Since the number of possible connections in the network grows quadratically with the number of variables, regularization is typically used to find parsimonious models. Based on different assumptions about the unknown network, two regularization methods can be distinguished: Low-rank methods assume that the network is densely connected, and Lasso-based methods assume that the network is sparsely connected. Whereas low-rank approaches have become more prevalent in intelligence and educational research, the Lasso approach has become more prevalent in psychopathology research.
Classical Lasso regularization is currently used in the analysis of relatively sparse network structures and combined with the extended BIC criterion to select (or delete) connections. This procedure comes with several problems. The exclusion of a connection with this procedure, for example, is often wrongfully taken for evidence that the connection at hand does not exist. Using Bayesian methods such evidence can be expressed using, for example, posterior inclusion probabilities or Bayes factors. Another issue is the difficulty with computing standard errors with Lasso regularization. This, again, is natural in a Bayesian framework.
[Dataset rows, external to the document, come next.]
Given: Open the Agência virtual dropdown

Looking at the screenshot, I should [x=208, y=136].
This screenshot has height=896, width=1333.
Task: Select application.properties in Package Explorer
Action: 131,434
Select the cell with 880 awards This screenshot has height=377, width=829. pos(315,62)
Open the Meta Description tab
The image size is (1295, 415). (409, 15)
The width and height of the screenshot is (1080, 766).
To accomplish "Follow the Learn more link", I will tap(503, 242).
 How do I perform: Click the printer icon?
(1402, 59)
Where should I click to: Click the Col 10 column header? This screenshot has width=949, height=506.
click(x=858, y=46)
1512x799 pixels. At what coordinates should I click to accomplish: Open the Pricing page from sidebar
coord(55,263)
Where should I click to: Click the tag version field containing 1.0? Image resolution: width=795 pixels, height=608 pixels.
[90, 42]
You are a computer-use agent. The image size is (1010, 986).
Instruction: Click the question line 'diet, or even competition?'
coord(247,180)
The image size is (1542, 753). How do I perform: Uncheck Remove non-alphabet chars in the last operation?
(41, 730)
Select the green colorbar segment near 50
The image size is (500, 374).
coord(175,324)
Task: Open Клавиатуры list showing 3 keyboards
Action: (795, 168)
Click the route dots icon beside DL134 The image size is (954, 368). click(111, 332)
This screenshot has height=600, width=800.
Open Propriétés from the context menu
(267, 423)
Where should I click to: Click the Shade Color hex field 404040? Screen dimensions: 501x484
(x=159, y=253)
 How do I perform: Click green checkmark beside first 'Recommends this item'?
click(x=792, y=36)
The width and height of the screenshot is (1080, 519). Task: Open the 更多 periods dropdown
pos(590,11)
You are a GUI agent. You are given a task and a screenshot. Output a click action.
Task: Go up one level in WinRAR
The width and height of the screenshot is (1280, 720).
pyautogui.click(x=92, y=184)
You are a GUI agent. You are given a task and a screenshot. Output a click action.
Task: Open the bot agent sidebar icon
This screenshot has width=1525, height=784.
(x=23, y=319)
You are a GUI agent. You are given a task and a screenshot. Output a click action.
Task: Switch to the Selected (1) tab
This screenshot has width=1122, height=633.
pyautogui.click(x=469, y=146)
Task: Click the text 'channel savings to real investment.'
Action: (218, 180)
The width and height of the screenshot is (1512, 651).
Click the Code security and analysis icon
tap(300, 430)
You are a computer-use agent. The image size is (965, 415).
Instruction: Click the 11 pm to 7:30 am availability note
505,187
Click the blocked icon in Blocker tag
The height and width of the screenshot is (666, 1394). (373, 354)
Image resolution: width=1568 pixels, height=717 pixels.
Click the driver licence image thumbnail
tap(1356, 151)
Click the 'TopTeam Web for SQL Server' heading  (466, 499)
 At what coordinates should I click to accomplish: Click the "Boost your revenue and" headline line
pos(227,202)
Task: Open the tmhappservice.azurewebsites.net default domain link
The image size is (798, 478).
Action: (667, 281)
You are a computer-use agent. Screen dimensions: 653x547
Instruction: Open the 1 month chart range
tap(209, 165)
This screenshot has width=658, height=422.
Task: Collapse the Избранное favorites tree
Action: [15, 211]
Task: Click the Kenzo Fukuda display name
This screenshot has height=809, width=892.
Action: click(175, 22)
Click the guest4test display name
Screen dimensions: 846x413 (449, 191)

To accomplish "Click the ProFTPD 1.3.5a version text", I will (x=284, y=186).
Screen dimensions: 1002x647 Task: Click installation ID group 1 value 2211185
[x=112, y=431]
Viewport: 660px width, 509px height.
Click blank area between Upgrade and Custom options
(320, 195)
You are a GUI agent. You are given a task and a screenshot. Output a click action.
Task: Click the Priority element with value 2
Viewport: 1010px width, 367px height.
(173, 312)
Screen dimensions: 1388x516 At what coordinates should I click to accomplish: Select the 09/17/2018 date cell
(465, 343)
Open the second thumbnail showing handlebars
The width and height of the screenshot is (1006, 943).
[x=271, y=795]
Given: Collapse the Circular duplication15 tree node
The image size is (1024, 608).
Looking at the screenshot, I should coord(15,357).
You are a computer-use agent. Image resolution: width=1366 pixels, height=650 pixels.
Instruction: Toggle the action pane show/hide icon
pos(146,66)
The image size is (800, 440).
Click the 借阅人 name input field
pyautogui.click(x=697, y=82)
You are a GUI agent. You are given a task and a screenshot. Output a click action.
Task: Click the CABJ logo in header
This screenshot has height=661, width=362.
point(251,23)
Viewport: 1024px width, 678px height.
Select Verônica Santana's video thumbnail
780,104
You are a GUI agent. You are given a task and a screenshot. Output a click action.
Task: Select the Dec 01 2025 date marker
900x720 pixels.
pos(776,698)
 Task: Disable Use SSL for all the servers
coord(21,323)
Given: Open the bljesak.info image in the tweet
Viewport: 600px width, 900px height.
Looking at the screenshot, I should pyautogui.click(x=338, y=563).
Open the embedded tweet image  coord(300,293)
We develop a Bayesian framework for the analysis of sparse Ising networks. Bayesian variable selection methods are used to select the network's edges. An EM approach is developed to find interesting submodels, and a Gibbs sampling approach is developed to explore these submodels further. We show that our procedure is model selection consistent when the variance of the variable selection priors shrinks sufficiently fast. On top of this, our approach is simple, relatively fast, and easily accommodates missing data.